I once had an experience with a dead boy (I found him in a news report during the week) that shared a similar component, I think. He did perceive me, as we danced awhile, then he seemed to lay down and I had that same sensation of laying energy over him but it's only in reading this post that I've come to understand that's what it was. I thought the sensation was because the boy had drowned. Interesting.

I've also had a giant cross (in red paint rather that bars) on a slamming door act as an error signal when I've been too focussed on my own will.

I really enjoy reading your experiences, Karen. There seems to have been an increase in the clarity of detail you're able to report too.

Oliver said...

by Korpo on Sat Feb 05, 2011 4:04 pm
Hello, Karen.

This very definitely sounded like a retrieval. The firemen were probably facilitators. They appeared in this form to assure the boy that they would bring him to safety. When you saw him with his toy he was probably in some kind of healing place, recovering from a shock in a way that is natural to children - play. The reality of what happened is only in elements there (playing with a firetruck), while the environment restores the sense of security and of being whole.

The state of mind you found the boy in was probably the reason he couldn't make the transition himself. He probably didn't see you because either he didn't have his inner senses active or the shock kept him in a low plane without access to a higher body. I think you were in such a body, and while you could traverse the lower plane, you noticed that you were not as dense and present there as you're used to when you're in a body that matches the plane you're on. You described that mismatch very well.

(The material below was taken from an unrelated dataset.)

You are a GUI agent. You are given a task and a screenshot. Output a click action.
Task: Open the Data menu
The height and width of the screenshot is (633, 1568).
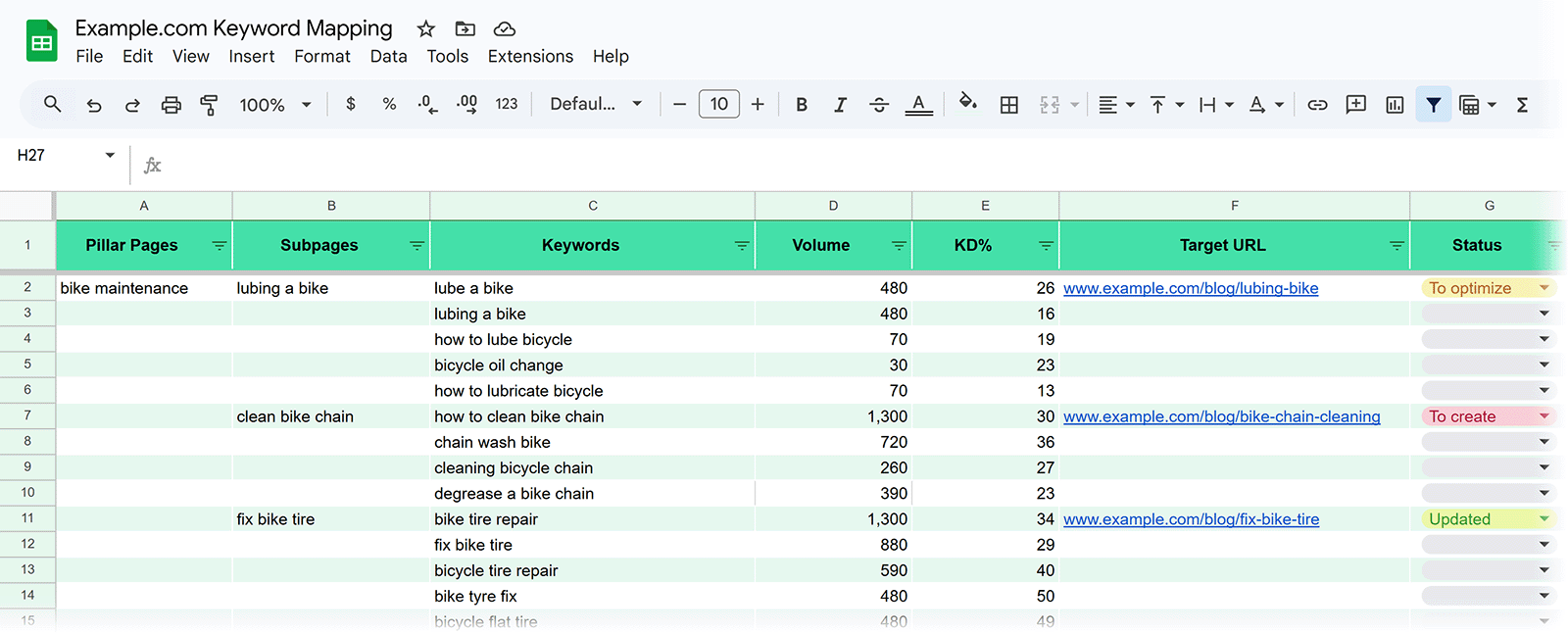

In fact, the whole description conveys the whole experience beautifully and clearly. Kudos!

The Gateway Man said...

Though your written descriptions are so vivid, I'm thinking you might want to sneak a small video camera with you next time and then post the videos :-)

Grajeda Fam said...

I lost my 2 year old daughter a year ago due to illness, sometimes i am concerned that she might be stuck or had been at some point. But a deeper feeling tells me she is in peace and in the light, something tells me i need to trust my inner knowledge, plus reading about your retrievals conforts me to see that there are helpers like you working to help those confused souls.
In another note, your story about the blanket explains a very similar experience that happened to me a few months after she left this world, i was taking a nap and i was feeling a little cold but i didnt want to wake up , then a feeling of a warm blanket covering me was so nice i knew it was her way of hugging me with the best way she could.